Directive a:
List every distinct proper name (company, person, event, or place) that appears in the news text on Qualcomm's outlook for mobile data speeds.

Page text:
Speed increases in mobile data services will require more densely built networks, executives from wireless chip and technology supplier Qualcomm Inc said on Thursday.

The wireless industry has already pushed the limits of technology designed to increase mobile Web speeds from wireless airwaves, they said.

We are getting to the point in the lab (where) we have done what we know how to do to optimize any given radio wave, Qualcomm Chief Executive Paul Jacobs said at the CTIA show in San Diego.

Future speed increases will come from operators using a lot more network hardware than in today's networks. This will mean adding so-called femtocells, or short range networks in subscribers' homes and offices.

That's how we're going to get these big increases, said Jacobs. We think we can get eight to 10 times improvement in user experience by building up a dense network and managing the interference between the macro network and these femto networks.

Entries for locating words and elements:
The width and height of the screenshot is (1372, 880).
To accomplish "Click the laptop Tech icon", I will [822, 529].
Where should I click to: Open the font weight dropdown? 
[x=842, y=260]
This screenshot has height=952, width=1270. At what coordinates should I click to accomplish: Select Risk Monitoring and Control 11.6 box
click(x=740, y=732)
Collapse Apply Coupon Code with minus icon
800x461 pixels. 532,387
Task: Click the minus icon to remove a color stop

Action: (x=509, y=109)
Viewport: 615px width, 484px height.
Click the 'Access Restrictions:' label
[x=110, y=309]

Directive b:
Locate every line in the listing that contains the string "height". Matching is case-sensitive. Copy each matching line in full.

Output a:
- Qualcomm Inc (also written as Qualcomm)
- Paul Jacobs
- CTIA
- San Diego

Output b:
The width and height of the screenshot is (1372, 880).
This screenshot has height=952, width=1270. At what coordinates should I click to accomplish: Select Risk Monitoring and Control 11.6 box
Viewport: 615px width, 484px height.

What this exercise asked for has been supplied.